Goal of the exercise: Output every entry exactly as written.

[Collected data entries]
++++++++++++++++++++
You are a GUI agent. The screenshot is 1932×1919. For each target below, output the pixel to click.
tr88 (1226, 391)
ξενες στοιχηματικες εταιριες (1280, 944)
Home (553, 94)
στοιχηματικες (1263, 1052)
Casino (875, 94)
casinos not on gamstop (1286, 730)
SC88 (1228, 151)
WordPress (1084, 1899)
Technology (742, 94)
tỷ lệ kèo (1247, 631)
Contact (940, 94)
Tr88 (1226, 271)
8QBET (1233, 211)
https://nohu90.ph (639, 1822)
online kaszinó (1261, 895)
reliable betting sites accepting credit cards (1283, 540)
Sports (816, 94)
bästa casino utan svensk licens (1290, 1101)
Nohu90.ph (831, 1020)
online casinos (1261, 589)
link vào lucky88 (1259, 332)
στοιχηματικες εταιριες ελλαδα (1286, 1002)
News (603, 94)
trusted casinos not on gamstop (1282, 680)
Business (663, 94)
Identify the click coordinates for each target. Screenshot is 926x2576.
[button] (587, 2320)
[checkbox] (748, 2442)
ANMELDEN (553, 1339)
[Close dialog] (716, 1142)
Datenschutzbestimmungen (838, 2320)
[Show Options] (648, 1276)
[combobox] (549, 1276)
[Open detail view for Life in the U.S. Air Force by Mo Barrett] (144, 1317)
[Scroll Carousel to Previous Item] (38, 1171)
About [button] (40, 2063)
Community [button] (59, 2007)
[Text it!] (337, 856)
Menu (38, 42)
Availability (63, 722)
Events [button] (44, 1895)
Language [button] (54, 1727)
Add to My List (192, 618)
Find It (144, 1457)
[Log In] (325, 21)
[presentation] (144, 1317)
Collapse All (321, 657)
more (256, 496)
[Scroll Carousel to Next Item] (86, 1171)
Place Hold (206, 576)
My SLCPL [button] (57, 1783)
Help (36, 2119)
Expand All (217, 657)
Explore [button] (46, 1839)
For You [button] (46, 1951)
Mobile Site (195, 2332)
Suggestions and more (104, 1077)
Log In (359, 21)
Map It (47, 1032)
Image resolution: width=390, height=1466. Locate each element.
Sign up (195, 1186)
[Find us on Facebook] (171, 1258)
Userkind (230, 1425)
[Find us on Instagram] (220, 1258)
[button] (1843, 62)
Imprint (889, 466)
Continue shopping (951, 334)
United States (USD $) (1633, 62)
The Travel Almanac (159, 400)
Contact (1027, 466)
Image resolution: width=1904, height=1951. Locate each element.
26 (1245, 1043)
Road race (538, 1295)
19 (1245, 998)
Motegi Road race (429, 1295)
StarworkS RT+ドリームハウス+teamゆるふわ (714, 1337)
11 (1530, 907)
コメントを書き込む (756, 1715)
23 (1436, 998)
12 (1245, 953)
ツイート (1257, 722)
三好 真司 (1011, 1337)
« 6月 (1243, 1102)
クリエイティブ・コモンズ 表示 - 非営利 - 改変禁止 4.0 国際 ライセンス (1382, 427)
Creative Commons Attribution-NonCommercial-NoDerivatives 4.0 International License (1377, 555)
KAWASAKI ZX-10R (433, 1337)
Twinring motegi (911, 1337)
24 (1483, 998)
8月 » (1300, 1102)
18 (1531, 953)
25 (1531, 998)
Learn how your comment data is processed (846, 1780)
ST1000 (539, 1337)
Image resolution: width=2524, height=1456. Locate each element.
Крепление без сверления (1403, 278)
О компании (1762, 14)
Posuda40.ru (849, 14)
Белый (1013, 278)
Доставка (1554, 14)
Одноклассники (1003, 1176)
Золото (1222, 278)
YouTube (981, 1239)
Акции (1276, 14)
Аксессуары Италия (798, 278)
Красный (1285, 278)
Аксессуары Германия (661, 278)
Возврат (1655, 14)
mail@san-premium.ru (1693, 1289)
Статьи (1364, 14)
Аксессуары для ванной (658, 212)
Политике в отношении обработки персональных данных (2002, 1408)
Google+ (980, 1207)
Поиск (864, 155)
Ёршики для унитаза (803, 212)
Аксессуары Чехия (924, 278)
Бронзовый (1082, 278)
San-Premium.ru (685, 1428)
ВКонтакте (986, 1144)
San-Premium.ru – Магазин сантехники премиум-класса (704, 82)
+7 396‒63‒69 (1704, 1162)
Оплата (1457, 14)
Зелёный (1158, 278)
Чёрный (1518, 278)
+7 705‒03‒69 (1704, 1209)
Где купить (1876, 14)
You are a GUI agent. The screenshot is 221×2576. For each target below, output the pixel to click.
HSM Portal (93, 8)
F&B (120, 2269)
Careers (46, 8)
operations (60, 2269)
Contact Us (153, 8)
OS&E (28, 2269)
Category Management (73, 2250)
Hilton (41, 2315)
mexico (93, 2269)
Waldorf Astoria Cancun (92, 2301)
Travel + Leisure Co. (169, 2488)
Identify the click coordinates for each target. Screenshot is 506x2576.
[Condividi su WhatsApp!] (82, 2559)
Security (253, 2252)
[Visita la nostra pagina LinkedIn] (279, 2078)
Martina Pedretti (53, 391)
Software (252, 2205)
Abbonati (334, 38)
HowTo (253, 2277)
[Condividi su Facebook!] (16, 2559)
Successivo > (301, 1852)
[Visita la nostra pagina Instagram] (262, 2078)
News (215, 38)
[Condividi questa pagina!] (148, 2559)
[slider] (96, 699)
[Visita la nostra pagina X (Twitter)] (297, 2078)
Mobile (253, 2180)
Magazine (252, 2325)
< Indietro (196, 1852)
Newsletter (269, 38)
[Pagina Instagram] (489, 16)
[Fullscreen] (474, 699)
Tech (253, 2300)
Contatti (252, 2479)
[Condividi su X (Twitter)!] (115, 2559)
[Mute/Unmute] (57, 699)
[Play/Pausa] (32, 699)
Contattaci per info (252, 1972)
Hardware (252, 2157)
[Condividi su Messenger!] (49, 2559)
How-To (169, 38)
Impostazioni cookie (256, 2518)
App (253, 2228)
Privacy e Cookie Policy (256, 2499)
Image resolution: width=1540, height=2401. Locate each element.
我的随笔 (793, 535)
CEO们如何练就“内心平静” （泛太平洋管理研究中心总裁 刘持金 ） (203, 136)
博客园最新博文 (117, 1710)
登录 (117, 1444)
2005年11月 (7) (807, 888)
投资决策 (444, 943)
++++++++++++++++++++
Answer to the exercise:
You are a GUI agent. The screenshot is 1932×1919. For each target below, output the pixel to click.
tr88 (1226, 391)
ξενες στοιχηματικες εταιριες (1280, 944)
Home (553, 94)
στοιχηματικες (1263, 1052)
Casino (875, 94)
casinos not on gamstop (1286, 730)
SC88 (1228, 151)
WordPress (1084, 1899)
Technology (742, 94)
tỷ lệ kèo (1247, 631)
Contact (940, 94)
Tr88 (1226, 271)
8QBET (1233, 211)
https://nohu90.ph (639, 1822)
online kaszinó (1261, 895)
reliable betting sites accepting credit cards (1283, 540)
Sports (816, 94)
bästa casino utan svensk licens (1290, 1101)
Nohu90.ph (831, 1020)
online casinos (1261, 589)
link vào lucky88 (1259, 332)
στοιχηματικες εταιριες ελλαδα (1286, 1002)
News (603, 94)
trusted casinos not on gamstop (1282, 680)
Business (663, 94)
Identify the click coordinates for each target. Screenshot is 926x2576.
[button] (587, 2320)
[checkbox] (748, 2442)
ANMELDEN (553, 1339)
[Close dialog] (716, 1142)
Datenschutzbestimmungen (838, 2320)
[Show Options] (648, 1276)
[combobox] (549, 1276)
[Open detail view for Life in the U.S. Air Force by Mo Barrett] (144, 1317)
[Scroll Carousel to Previous Item] (38, 1171)
About [button] (40, 2063)
Community [button] (59, 2007)
[Text it!] (337, 856)
Menu (38, 42)
Availability (63, 722)
Events [button] (44, 1895)
Language [button] (54, 1727)
Add to My List (192, 618)
Find It (144, 1457)
[Log In] (325, 21)
[presentation] (144, 1317)
Collapse All (321, 657)
more (256, 496)
[Scroll Carousel to Next Item] (86, 1171)
Place Hold (206, 576)
My SLCPL [button] (57, 1783)
Help (36, 2119)
Expand All (217, 657)
Explore [button] (46, 1839)
For You [button] (46, 1951)
Mobile Site (195, 2332)
Suggestions and more (104, 1077)
Log In (359, 21)
Map It (47, 1032)
Image resolution: width=390, height=1466. Locate each element.
Sign up (195, 1186)
[Find us on Facebook] (171, 1258)
Userkind (230, 1425)
[Find us on Instagram] (220, 1258)
[button] (1843, 62)
Imprint (889, 466)
Continue shopping (951, 334)
United States (USD $) (1633, 62)
The Travel Almanac (159, 400)
Contact (1027, 466)
Image resolution: width=1904, height=1951. Locate each element.
26 (1245, 1043)
Road race (538, 1295)
19 (1245, 998)
Motegi Road race (429, 1295)
StarworkS RT+ドリームハウス+teamゆるふわ (714, 1337)
11 (1530, 907)
コメントを書き込む (756, 1715)
23 (1436, 998)
12 (1245, 953)
ツイート (1257, 722)
三好 真司 (1011, 1337)
« 6月 (1243, 1102)
クリエイティブ・コモンズ 表示 - 非営利 - 改変禁止 4.0 国際 ライセンス (1382, 427)
Creative Commons Attribution-NonCommercial-NoDerivatives 4.0 International License (1377, 555)
KAWASAKI ZX-10R (433, 1337)
Twinring motegi (911, 1337)
24 (1483, 998)
8月 » (1300, 1102)
18 (1531, 953)
25 (1531, 998)
Learn how your comment data is processed (846, 1780)
ST1000 (539, 1337)
Image resolution: width=2524, height=1456. Locate each element.
Крепление без сверления (1403, 278)
О компании (1762, 14)
Posuda40.ru (849, 14)
Белый (1013, 278)
Доставка (1554, 14)
Одноклассники (1003, 1176)
Золото (1222, 278)
YouTube (981, 1239)
Акции (1276, 14)
Аксессуары Италия (798, 278)
Красный (1285, 278)
Аксессуары Германия (661, 278)
Возврат (1655, 14)
mail@san-premium.ru (1693, 1289)
Статьи (1364, 14)
Аксессуары для ванной (658, 212)
Политике в отношении обработки персональных данных (2002, 1408)
Google+ (980, 1207)
Поиск (864, 155)
Ёршики для унитаза (803, 212)
Аксессуары Чехия (924, 278)
Бронзовый (1082, 278)
San-Premium.ru (685, 1428)
ВКонтакте (986, 1144)
San-Premium.ru – Магазин сантехники премиум-класса (704, 82)
+7 396‒63‒69 (1704, 1162)
Оплата (1457, 14)
Зелёный (1158, 278)
Чёрный (1518, 278)
+7 705‒03‒69 (1704, 1209)
Где купить (1876, 14)
You are a GUI agent. The screenshot is 221×2576. For each target below, output the pixel to click.
HSM Portal (93, 8)
F&B (120, 2269)
Careers (46, 8)
operations (60, 2269)
Contact Us (153, 8)
OS&E (28, 2269)
Category Management (73, 2250)
Hilton (41, 2315)
mexico (93, 2269)
Waldorf Astoria Cancun (92, 2301)
Travel + Leisure Co. (169, 2488)
Identify the click coordinates for each target. Screenshot is 506x2576.
[Condividi su WhatsApp!] (82, 2559)
Security (253, 2252)
[Visita la nostra pagina LinkedIn] (279, 2078)
Martina Pedretti (53, 391)
Software (252, 2205)
Abbonati (334, 38)
HowTo (253, 2277)
[Condividi su Facebook!] (16, 2559)
Successivo > (301, 1852)
[Visita la nostra pagina Instagram] (262, 2078)
News (215, 38)
[Condividi questa pagina!] (148, 2559)
[slider] (96, 699)
[Visita la nostra pagina X (Twitter)] (297, 2078)
Mobile (253, 2180)
Magazine (252, 2325)
< Indietro (196, 1852)
Newsletter (269, 38)
[Pagina Instagram] (489, 16)
[Fullscreen] (474, 699)
Tech (253, 2300)
Contatti (252, 2479)
[Condividi su X (Twitter)!] (115, 2559)
[Mute/Unmute] (57, 699)
[Play/Pausa] (32, 699)
Contattaci per info (252, 1972)
Hardware (252, 2157)
[Condividi su Messenger!] (49, 2559)
How-To (169, 38)
Impostazioni cookie (256, 2518)
App (253, 2228)
Privacy e Cookie Policy (256, 2499)
Image resolution: width=1540, height=2401. Locate each element.
我的随笔 (793, 535)
CEO们如何练就“内心平静” （泛太平洋管理研究中心总裁 刘持金 ） (203, 136)
博客园最新博文 (117, 1710)
登录 (117, 1444)
2005年11月 (7) (807, 888)
投资决策 (444, 943)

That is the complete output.